EXERCISE: Copy the records word for word, from the line containing "Given: Click the drag handle for Deal Closed" down to the line containing "Looking at the", both lines included. Leave out any pictures.

EXERCISE MATERIAL:
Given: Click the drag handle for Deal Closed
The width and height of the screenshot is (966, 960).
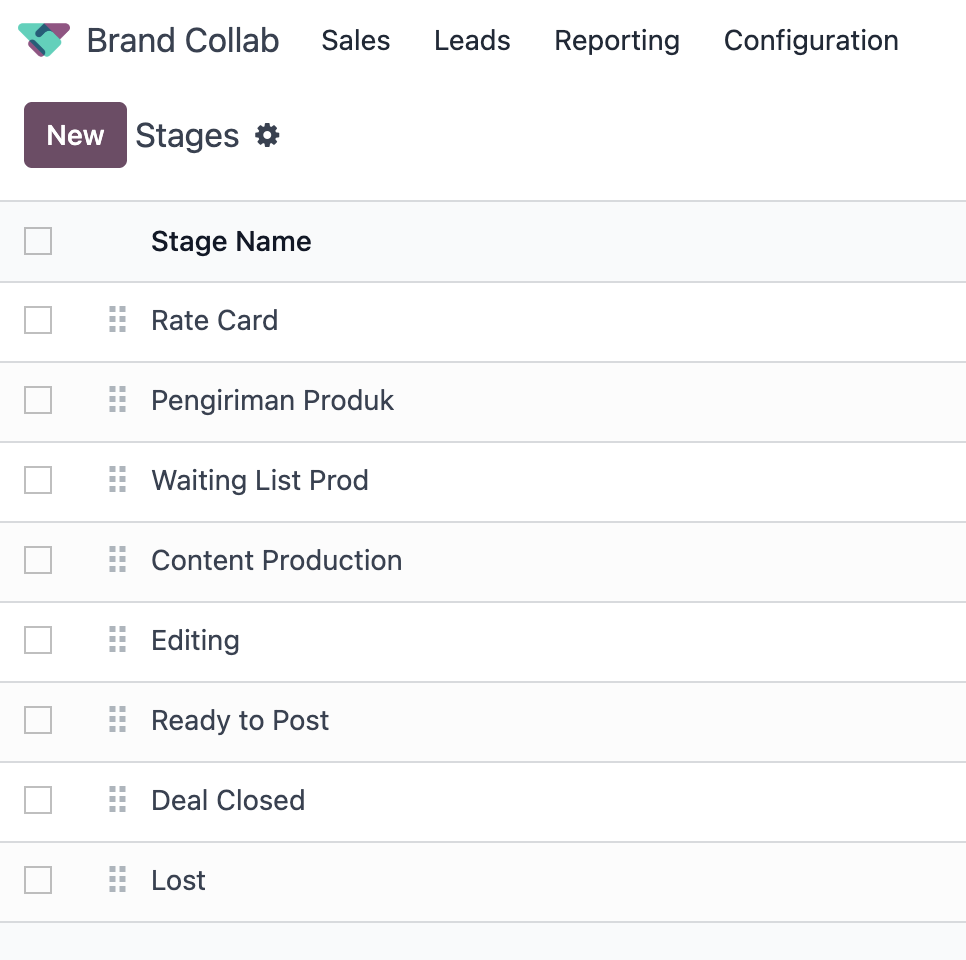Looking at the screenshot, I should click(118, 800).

* * *

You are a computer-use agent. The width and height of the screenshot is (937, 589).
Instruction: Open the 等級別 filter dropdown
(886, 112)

--

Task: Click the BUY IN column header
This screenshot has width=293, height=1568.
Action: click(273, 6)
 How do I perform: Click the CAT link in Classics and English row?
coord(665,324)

RESULT OF THE TASK:
Given: Click the drag handle for Deal Closed
The width and height of the screenshot is (966, 960).
Looking at the screenshot, I should click(118, 800).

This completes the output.